Jeune Afrique/l’Intelligent : Pourquoi avoir choisi le thème « Héritage de la musique africaine dans les Amériques et les Caraïbes » pour cette cinquième édition du Fespam ?
Jean-Claude Gakosso : L’année 2004 a été placée sous le signe de la commémoration de l’abolition de l’esclavage. Il nous semblait donc logique de poursuivre ce travail de mémoire. Au Congo, nous allons ériger à Pointe-Noire un monument dédié à l’esclavage, près du site de Loango, où se trouvait un port d’embarquement. Les études menées outre-Atlantique ont montré que beaucoup d’esclaves étaient originaires de cette région, appelée à l’époque Congo et qui englobe aujourd’hui les deux Congos, le Gabon et l’Angola. Pour toutes ces raisons, nous avons l’intention de développer le tourisme à caractère culturel, dans la région de Pointe-Noire notamment.
J.A.I. : En attendant, le Fespam se veut avant tout un rendez-vous musical. Quelle est la programmation cette année ?
J.C.G. : Nous proposons une alternance entre musique moderne et musique traditionnelle. Avec la mondialisation, on a parfois le sentiment de perdre ses repères, il est donc important de retrouver ses racines. Parmi les grandes vedettes annoncées, on peut citer le chanteur sénégalais Baba Maal, la chanteuse Pierrette Adams et toute une série d’artistes du continent comme Extra Musica, Patrouille Stars mais aussi et surtout Koffi Olomidé et Papa Wemba. Nous avons aussi signé un contrat avec Joe Jackson, qui va envoyer à Brazzaville quatre vedettes américaines. Youssou Ndour et Manu Dibango ne se produiront pas, mais devraient être présents pour lancer, à la demande du président Denis Sassou Nguesso, « l’association de soutien aux artistes ». Alpha Blondy, reçu en 2003, devait être là, mais les contraintes financières ont empêché sa venue.

* DONNÉES EXTRAITES
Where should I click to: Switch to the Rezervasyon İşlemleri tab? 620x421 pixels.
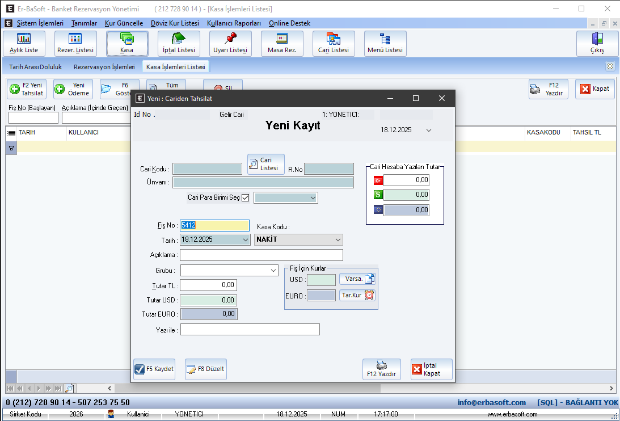pyautogui.click(x=104, y=67)
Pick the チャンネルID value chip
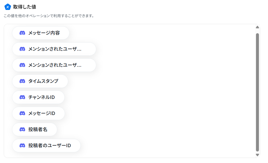 click(38, 97)

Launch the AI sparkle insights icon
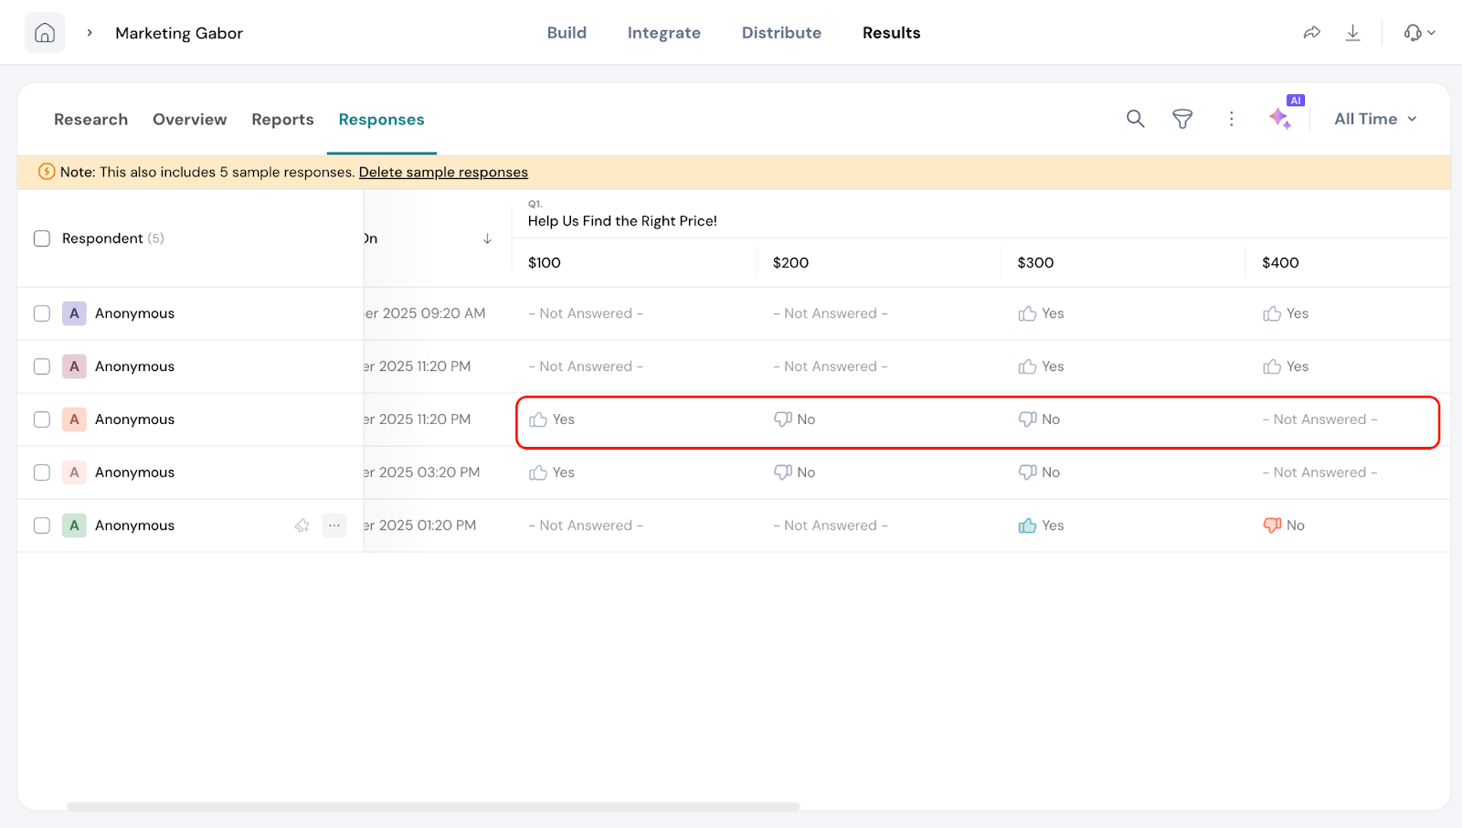[1280, 118]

* TRAVAIL DEMANDÉ
a) Recopiez le passage de l'entretien sur le Fespam qui s'ouvre sur les mots contenant « Jean-Claude Gakosso : L’année » et se clôt sur « de Pointe-Noire notamment. ».
b) Selon l'entretien sur le Fespam, dans quelle ville le Congo va-t-il ériger un monument dédié à l'esclavage ?

* RÉPONSES FOURNIES
a)
Jean-Claude Gakosso : L’année 2004 a été placée sous le signe de la commémoration de l’abolition de l’esclavage. Il nous semblait donc logique de poursuivre ce travail de mémoire. Au Congo, nous allons ériger à Pointe-Noire un monument dédié à l’esclavage, près du site de Loango, où se trouvait un port d’embarquement. Les études menées outre-Atlantique ont montré que beaucoup d’esclaves étaient originaires de cette région, appelée à l’époque Congo et qui englobe aujourd’hui les deux Congos, le Gabon et l’Angola. Pour toutes ces raisons, nous avons l’intention de développer le tourisme à caractère culturel, dans la région de Pointe-Noire notamment.

b) À Pointe-Noire, près du site de Loango.